Solution to Question 51
1. Initial State:
We have a system of three plates. The middle plate (charge $Q$) acts as the common node, and the two outer plates are connected together. This forms two capacitors in parallel.
Capacitance of each side: $C_0 = \frac{\epsilon_0 A}{d}$.
Equivalent Capacitance: $C_{eq} = C_0 + C_0 = \frac{2\epsilon_0 A}{d}$.
Initial Stored Energy:
$$ U_i = \frac{Q^2}{2 C_{eq}} = \frac{Q^2 d}{4 \epsilon_0 A} $$
2. The Shift Process (Work Done):
The middle plate is shifted “quickly” by a distance $d/2$ towards one of the outer plates.
- Charge Distribution: Because the shift is quick and the resistance $R$ is high, charge cannot redistribute between the outer plates during the movement. The charges on the inner faces of the outer plates remain $-Q/2$ each during the shift.
- Electric Field: With equal and opposite charge densities on both sides of the middle plate, the electric fields in the top and bottom gaps are equal in magnitude and opposite in direction.
- Net Force: The net electrostatic force on the middle plate is zero. Therefore, the external work done to shift the plate is zero. The system’s potential energy remains $U_i$ immediately after the shift.
3. Final State (After Redistribution):
After the shift, charge flows through resistor $R$ until potentials equalize.

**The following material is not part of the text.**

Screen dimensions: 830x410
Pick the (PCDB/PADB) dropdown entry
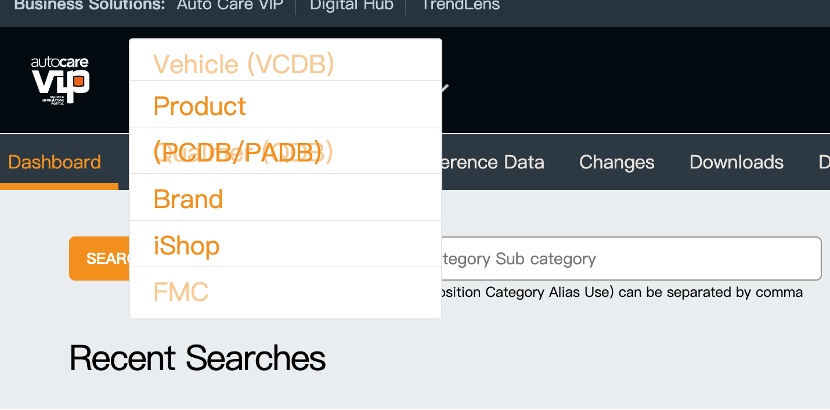(x=238, y=152)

We now have two capacitors with different separations $d_1 = d – d/2 = d/2$ and $d_2 = d + d/2 = 3d/2$.
New Capacitances:
$$ C_1 = \frac{\epsilon_0 A}{d/2} = \frac{2\epsilon_0 A}{d}, \quad C_2 = \frac{\epsilon_0 A}{3d/2} = \frac{2\epsilon_0 A}{3d} $$
New Equivalent Capacitance (Parallel):
$$ C’_{eq} = C_1 + C_2 = \frac{2\epsilon_0 A}{d} \left( 1 + \frac{1}{3} \right) = \frac{8\epsilon_0 A}{3d} $$
Final Stored Energy:
$$ U_f = \frac{Q^2}{2 C’_{eq}} = \frac{Q^2}{2} \cdot \frac{3d}{8\epsilon_0 A} = \frac{3 Q^2 d}{16 \epsilon_0 A} $$
4. Heat Dissipated:
The heat dissipated in the resistor is the loss in the system’s potential energy.
$$ H = U_i – U_f $$
$$ H = \frac{Q^2 d}{4 \epsilon_0 A} – \frac{3 Q^2 d}{16 \epsilon_0 A} $$
$$ H = \frac{4 Q^2 d}{16 \epsilon_0 A} – \frac{3 Q^2 d}{16 \epsilon_0 A} = \frac{Q^2 d}{16 \epsilon_0 A} $$